Acoustics, Physiological
Physiological acoustics is the study of the transmission of sound and how it is heard by the human ear. Sound travels in waves, vibrations that cause compression and rarefaction of molecules in the air. The organ of hearing, the ear, has three basic parts that collect and transmit these vibrations: the outer, middle and inner ear. The outer ear is made of the pinna, the external part of the ear that can be seen, which acts to funnel sound through the ear canal toward the eardrum or tympanic membrane. The membrane is highly sensitive to vibrations and also protects the middle and inner ear. When the eardrum vibrates it sets up vibrations in the three tiny bones of the middle ear, the malleus, incus and stapes, which are often called the hammer, anvil and stirrup because of their resemblance to those objects. These bones amplify the sound. The stapes is connected to the oval window --the entrance to the inner ear which contains a spiral-shaped, fluid-filled chamber called the cochlea. When vibrations are transmitted from the stapes to the oval window, the fluid within the cochlea is put into motion. Tiny hairs that line the basilar membrane of the cochlea, a membrane that divides the cochlea lengthwise, move in accordance with the wave pattern. The hair cells convert the mechanical energy of the wave form into nerve signals that reach the auditory nerve and then the brain. In the brain, sound is interpreted.
Early research into the physiology of hearing was conducted by Hermann von Helmholtz, a German physician who enjoyed the study of physics and made a close study of the function of both the eyes and ears. He theorized that the ear detected differences in pitch through the action of the cochlea, the snail-shaped organ of the inner ear. As a physicist he understood sound waves and their properties, such as pitch (the highness or lowness of a sound) and amplitude or loudness. He proposed that certain notes sounded pleasing together because their pitches had a mathematical relationship. However, the human ear can distinguish between two instruments playing the same pitch. He contended that the quality of a tone depended on the intensities of other pitches known as overtones which combine to give a sound a particular tone or timbre.

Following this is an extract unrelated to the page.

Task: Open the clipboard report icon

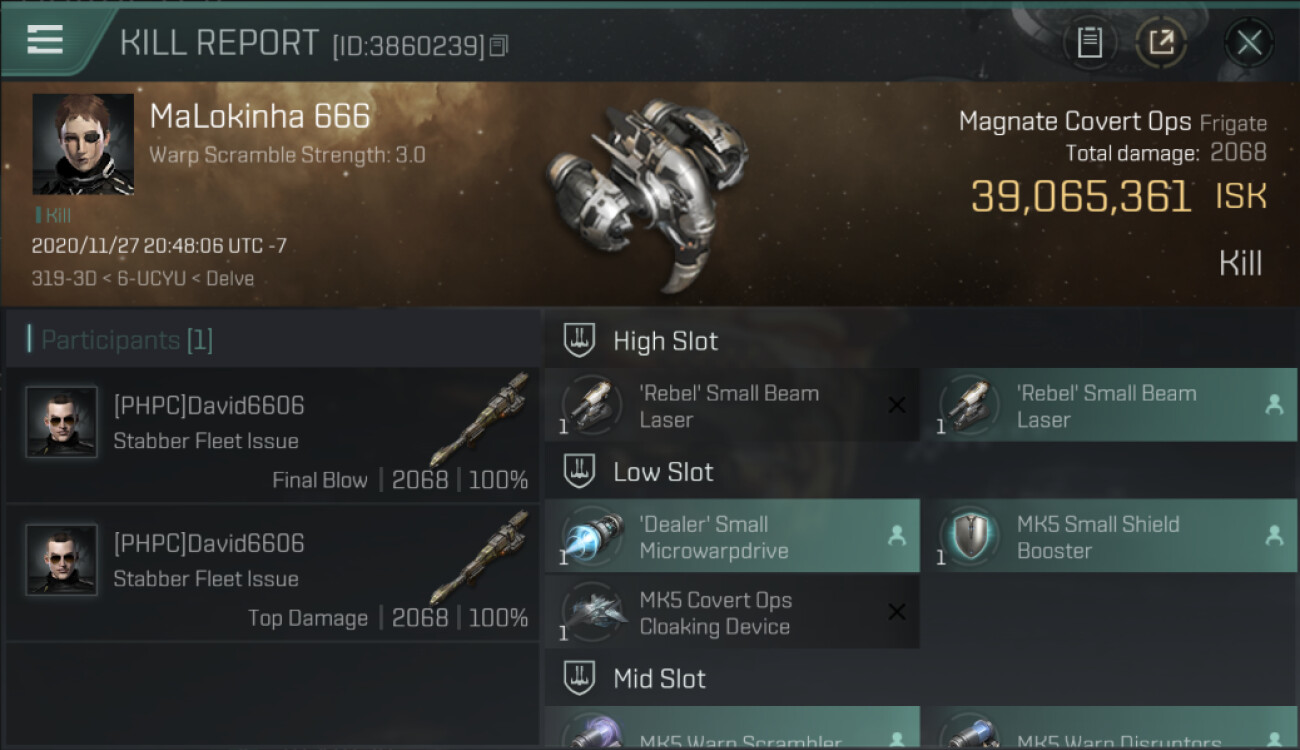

In 1857, Helmholtz proposed his resonance theory of hearing in which he suggested that the fibers along the basilar membrane of the cochlea were of different lengths and thus had their own natural vibration or frequency. When a sound of that same frequency entered the cochlea, that fiber would resonate and sense the sound. He also suggested that the cochlea's structure resonated at particular frequencies to enable both pitch and tone to be perceived.
Although many of Helmholtz's ideas were right, his grasp of what occurs inside the cochlea was incorrect. Many years later, Georg von Békésy, a Hungarian-American physicist, studied the cochlea by placing it in a fluid bath and thus could see in more detail what occurred. He also studied the cochlea indirectly by making mechanical models to observe what happened when the fluid in the cochlea begins to move.
For nearly a quarter of a century, Békésy worked for the Hungarian telephone system doing research on acoustics. He began research in physiological acoustics in 1923, first studying the eardrum, then the basilar membrane. He constructed a mechanical model of a cochlea, first made of a rubber membrane stretch over a metal frame and later one containing fluid. He found that vibrations transmitted to the fluid in the cochlea set up traveling waves in the basilar membrane. When the frequency (pitch) of the stimulus was increased, the section of sensed vibration moved toward the end of his model that was closest to the middle ear. When the frequency was decreased, the section of sensed vibration moved toward the inner ear.
When he came to the United States in 1947, Békésy suggested a different theory of hearing to replace that of Helmholtz. The basilar membrane that separates the chambers of the cochlea is made up of about 24,000 fibers that stretch across its width. The fibers are progressively wider moving along the cochlea. Helmholtz thought that each fiber would have its own natural vibration and thus respond to sounds with that vibration. Békésy, using his artificial model to mimic the cochlea, found that sound waves passing through the fluid in the cochlea set up a wave in the membrane, and it is the shape of that wave that goes to the brain and is interpreted as sound. The hair cells along the wave transform the mechanical energy of the vibration into nerve impulses that can be sent to the brain and interpreted as sound. The wave travels from the stiffer basal part of the cochlea the more flexible upper part of the cochlea. Because of the shape of the cochlea, the resulting wave form is quite complex. Békésy likened the cochlea to a frequency analyzer, an electronic device that measures and interprets the frequency of waves. For his work on physiological acoustics, Békésy was awarded the Nobel Prize in medicine or physiology in 1961, the first time a physicist ever won in that category.
The understanding of the function of the inner ear, particularly the cochlea, has undergone a revolution in the last two decades. For example, scientists had believed that the cochlear tuning process was passive and mechanical. However, recent studies have shown that one group of cochlear hair cells have an active motion that enhances hearing. Research focused on the physiology of acoustics also laid the ground work for such advances as hearing aids and the cochlear implant, which involves surgically implanting electrodes in the cochlea to help stimulate the nerves involved in hearing. The implant helps people with hearing defects due to injury or loss of cochlear hair cells, which accounts for the most incurable forms of deafness.